### Exercise directions:
Of the records that follow, copy only the lines from the line containing "Click the answer 'on April 21'" to the line containing "Open the hamburger", both included, exactly as written.

### Task material:
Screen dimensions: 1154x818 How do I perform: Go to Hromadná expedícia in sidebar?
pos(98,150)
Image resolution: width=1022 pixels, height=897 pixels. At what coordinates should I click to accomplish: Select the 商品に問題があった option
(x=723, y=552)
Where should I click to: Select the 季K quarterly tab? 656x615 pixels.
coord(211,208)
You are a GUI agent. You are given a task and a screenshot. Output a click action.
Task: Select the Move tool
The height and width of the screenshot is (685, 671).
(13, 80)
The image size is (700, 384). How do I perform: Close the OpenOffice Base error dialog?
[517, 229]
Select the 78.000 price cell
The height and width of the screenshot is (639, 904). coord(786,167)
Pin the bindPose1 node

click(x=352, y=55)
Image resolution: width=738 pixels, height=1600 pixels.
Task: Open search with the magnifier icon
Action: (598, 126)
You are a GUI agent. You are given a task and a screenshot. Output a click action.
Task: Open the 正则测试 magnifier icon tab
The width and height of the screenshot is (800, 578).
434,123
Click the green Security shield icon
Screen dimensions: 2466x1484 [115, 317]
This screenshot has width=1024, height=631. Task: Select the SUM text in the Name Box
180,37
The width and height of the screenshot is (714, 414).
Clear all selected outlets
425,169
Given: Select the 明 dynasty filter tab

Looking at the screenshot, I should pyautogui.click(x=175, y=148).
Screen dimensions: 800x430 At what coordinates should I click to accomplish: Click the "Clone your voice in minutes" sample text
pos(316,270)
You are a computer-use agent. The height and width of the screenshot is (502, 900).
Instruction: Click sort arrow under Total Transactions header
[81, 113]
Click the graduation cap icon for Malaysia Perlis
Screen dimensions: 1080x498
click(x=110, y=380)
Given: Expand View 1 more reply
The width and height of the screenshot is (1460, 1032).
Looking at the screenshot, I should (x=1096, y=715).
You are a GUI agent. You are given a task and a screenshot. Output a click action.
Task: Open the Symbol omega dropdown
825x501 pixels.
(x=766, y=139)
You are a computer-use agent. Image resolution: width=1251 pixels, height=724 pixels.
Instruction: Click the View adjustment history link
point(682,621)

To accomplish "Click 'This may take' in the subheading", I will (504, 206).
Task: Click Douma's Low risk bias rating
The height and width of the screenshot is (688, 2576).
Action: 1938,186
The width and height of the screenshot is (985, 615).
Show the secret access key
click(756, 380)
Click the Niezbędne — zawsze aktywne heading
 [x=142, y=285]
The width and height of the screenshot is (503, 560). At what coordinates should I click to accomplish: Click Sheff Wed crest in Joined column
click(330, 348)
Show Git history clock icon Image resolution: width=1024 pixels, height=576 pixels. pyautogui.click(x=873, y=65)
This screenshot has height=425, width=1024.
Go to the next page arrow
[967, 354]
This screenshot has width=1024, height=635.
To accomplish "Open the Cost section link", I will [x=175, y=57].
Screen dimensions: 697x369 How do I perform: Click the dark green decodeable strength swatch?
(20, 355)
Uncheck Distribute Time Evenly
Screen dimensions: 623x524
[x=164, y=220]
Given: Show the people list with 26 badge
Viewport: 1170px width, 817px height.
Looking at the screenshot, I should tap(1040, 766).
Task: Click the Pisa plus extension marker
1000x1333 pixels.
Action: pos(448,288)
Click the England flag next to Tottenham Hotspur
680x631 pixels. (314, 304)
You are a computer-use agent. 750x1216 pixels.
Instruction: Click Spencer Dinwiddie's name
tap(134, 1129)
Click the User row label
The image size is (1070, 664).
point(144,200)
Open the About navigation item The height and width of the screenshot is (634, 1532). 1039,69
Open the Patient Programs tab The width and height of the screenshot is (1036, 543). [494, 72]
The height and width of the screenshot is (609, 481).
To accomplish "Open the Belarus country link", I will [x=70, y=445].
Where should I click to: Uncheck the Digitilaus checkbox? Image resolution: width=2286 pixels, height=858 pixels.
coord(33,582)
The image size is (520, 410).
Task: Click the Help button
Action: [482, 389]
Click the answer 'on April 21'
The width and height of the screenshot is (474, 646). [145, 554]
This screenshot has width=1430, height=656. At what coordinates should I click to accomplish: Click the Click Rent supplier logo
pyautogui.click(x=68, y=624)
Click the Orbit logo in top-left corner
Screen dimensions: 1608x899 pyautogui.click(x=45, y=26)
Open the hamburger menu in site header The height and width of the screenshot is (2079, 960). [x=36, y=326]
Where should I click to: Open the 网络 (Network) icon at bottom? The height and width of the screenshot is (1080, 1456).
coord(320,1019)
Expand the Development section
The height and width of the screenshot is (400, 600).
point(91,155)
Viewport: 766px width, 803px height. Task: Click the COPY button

### Task response:
Click the answer 'on April 21'
The width and height of the screenshot is (474, 646). [145, 554]
This screenshot has width=1430, height=656. At what coordinates should I click to accomplish: Click the Click Rent supplier logo
pyautogui.click(x=68, y=624)
Click the Orbit logo in top-left corner
Screen dimensions: 1608x899 pyautogui.click(x=45, y=26)
Open the hamburger menu in site header The height and width of the screenshot is (2079, 960). [x=36, y=326]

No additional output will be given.